* start DATA FOR THE TASK *
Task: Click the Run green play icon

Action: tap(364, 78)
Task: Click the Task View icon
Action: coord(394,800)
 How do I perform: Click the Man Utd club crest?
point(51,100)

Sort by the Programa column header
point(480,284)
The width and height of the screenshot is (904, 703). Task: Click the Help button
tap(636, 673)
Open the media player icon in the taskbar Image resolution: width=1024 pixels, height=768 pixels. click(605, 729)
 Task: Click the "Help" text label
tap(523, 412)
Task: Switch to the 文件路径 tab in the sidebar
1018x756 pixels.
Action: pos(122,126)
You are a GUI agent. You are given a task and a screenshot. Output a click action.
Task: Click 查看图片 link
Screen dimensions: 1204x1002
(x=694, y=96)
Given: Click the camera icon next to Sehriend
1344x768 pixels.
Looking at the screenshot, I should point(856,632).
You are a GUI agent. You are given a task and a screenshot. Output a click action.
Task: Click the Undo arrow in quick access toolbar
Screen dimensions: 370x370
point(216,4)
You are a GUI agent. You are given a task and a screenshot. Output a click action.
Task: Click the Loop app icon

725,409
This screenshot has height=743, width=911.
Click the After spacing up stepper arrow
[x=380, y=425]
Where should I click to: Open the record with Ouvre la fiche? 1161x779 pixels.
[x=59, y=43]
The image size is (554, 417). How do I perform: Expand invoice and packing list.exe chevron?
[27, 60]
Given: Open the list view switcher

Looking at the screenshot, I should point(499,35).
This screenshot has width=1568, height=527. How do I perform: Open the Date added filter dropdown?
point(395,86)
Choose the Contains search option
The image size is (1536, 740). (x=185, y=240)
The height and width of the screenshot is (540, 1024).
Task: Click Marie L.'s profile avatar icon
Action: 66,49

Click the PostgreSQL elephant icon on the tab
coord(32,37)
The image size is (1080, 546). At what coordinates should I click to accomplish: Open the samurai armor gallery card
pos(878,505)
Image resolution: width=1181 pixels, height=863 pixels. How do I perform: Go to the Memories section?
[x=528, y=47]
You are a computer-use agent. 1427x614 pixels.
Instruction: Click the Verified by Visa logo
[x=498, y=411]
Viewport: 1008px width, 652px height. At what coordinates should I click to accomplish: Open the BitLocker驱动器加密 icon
* end DATA FOR THE TASK *
Rewrite the lines above, replacing every occurrence of "Help" with "Support" and leaving all other text unaltered.

IN RESPONSE =
Task: Click the Run green play icon

Action: tap(364, 78)
Task: Click the Task View icon
Action: coord(394,800)
 How do I perform: Click the Man Utd club crest?
point(51,100)

Sort by the Programa column header
point(480,284)
The width and height of the screenshot is (904, 703). Task: Click the Support button
tap(636, 673)
Open the media player icon in the taskbar Image resolution: width=1024 pixels, height=768 pixels. click(605, 729)
 Task: Click the "Support" text label
tap(523, 412)
Task: Switch to the 文件路径 tab in the sidebar
1018x756 pixels.
Action: pos(122,126)
You are a GUI agent. You are given a task and a screenshot. Output a click action.
Task: Click 查看图片 link
Screen dimensions: 1204x1002
(x=694, y=96)
Given: Click the camera icon next to Sehriend
1344x768 pixels.
Looking at the screenshot, I should point(856,632).
You are a GUI agent. You are given a task and a screenshot. Output a click action.
Task: Click the Undo arrow in quick access toolbar
Screen dimensions: 370x370
point(216,4)
You are a GUI agent. You are given a task and a screenshot. Output a click action.
Task: Click the Loop app icon

725,409
This screenshot has height=743, width=911.
Click the After spacing up stepper arrow
[x=380, y=425]
Where should I click to: Open the record with Ouvre la fiche? 1161x779 pixels.
[x=59, y=43]
The image size is (554, 417). How do I perform: Expand invoice and packing list.exe chevron?
[27, 60]
Given: Open the list view switcher

Looking at the screenshot, I should point(499,35).
This screenshot has width=1568, height=527. How do I perform: Open the Date added filter dropdown?
point(395,86)
Choose the Contains search option
The image size is (1536, 740). (x=185, y=240)
The height and width of the screenshot is (540, 1024).
Task: Click Marie L.'s profile avatar icon
Action: 66,49

Click the PostgreSQL elephant icon on the tab
coord(32,37)
The image size is (1080, 546). At what coordinates should I click to accomplish: Open the samurai armor gallery card
pos(878,505)
Image resolution: width=1181 pixels, height=863 pixels. How do I perform: Go to the Memories section?
[x=528, y=47]
You are a computer-use agent. 1427x614 pixels.
Instruction: Click the Verified by Visa logo
[x=498, y=411]
Viewport: 1008px width, 652px height. At what coordinates should I click to accomplish: Open the BitLocker驱动器加密 icon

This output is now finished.